IHSG Tertekan Saham Energi

- detikFinance
Senin, 07 Jul 2008 16:12 WIB
IHSG Tertekan Saham Energi
Jakarta - Penurunan yang tajam saham-saham energi terutama Bumi Resources dan PGN memicu pelemahan Indeks Harga Saham Gabungan.

Pada penutupan perdagangan saham, Senin (7/7/2008) Indeks Harga Saham Gabungan (IHSG) turun 10,933 poin (0,47%) menjadi 2.303,818. Indeks LQ-45 turun 2,234 poin (0,46%) menjadi 484,835 dan Jakarta Islamic Index (JII) turun 3,979 poin (0,95%) menjadi 412,822.

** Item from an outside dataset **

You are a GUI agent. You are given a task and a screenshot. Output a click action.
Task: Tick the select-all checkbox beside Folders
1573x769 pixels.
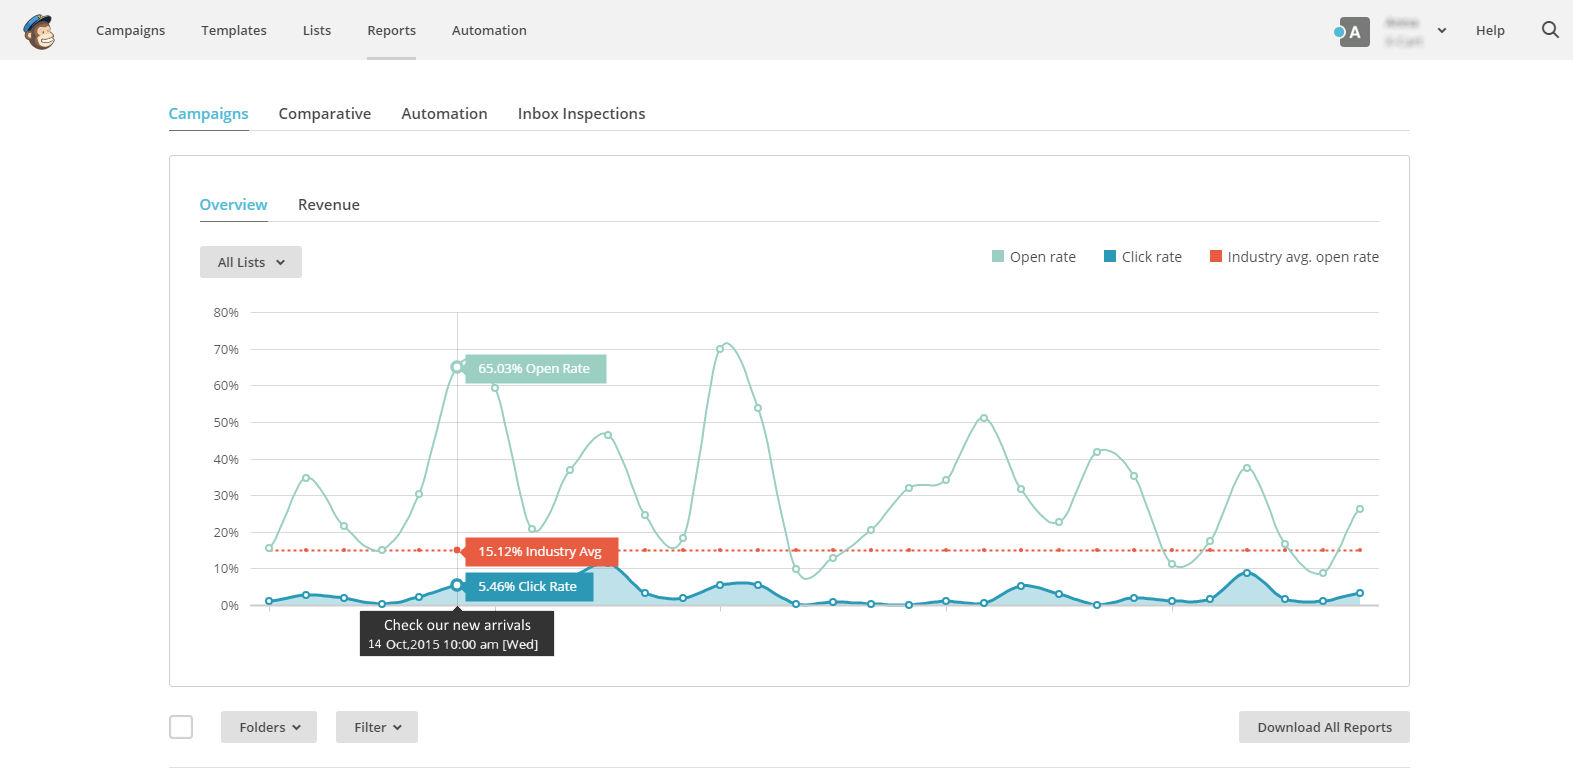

Pelaku pasar melepas saham-saham unggulan dan mengalihkannya ke saham-saham lapis dua seperti INKP. Pelepasan saham energi itu untuk mencari keuntungan karena selama ini kenaikannya dinilai sudah cukup tinggi.

SCROLL TO CONTINUE WITH CONTENT

Perdagangan saham hari ini mencatat transaksi sebanyak 44.689 kali, dengan volume 3,218 miliar unit saham, senilai Rp 3,054 triliun. Sebanyak 69 saham naik, 120 saham turun dan 65 saham stagnan.    

Sedangkan saham-saham di bursa kawasan kebanyakan ditutup menguat seperti Hang Seng naik 2,28%, Seoul naik 0,11%, KOSPI naik 0,30%, Shanghai naik 4,59%, STI Singapura naik 1,52% dan Nikkei naik 0,92%.  

Saham-saham yang turun harganya adalah, Bumi Resources (BUMI) turun Rp 100 menjadi Rp 7.400, Perusahaan Gas Negara (PGAS) turun Rp 150 menjadi Rp 12.400, Asahimas Flat Glass (AMFG) turun Rp 275 menjadi Rp 2.925, Astra Agro Lestari (AALI) turun Rp 500 menjadi Rp 27.500, dan International Nickel Indonesia (INCO) turun Rp 200 menjadi Rp 5.650.

Sedangkan saham-saham yang naik harganya antara lain, Indah Kiat Pulp & Paper (INKP) naik Rp 25 menjadi Rp 3.175, Tambang Batubara Bukit Asam (PTBA) naik Rp 50 menjadi Rp 16.050 dan Telkom (TLKM) naik Rp 50 menjadi Rp 7.400.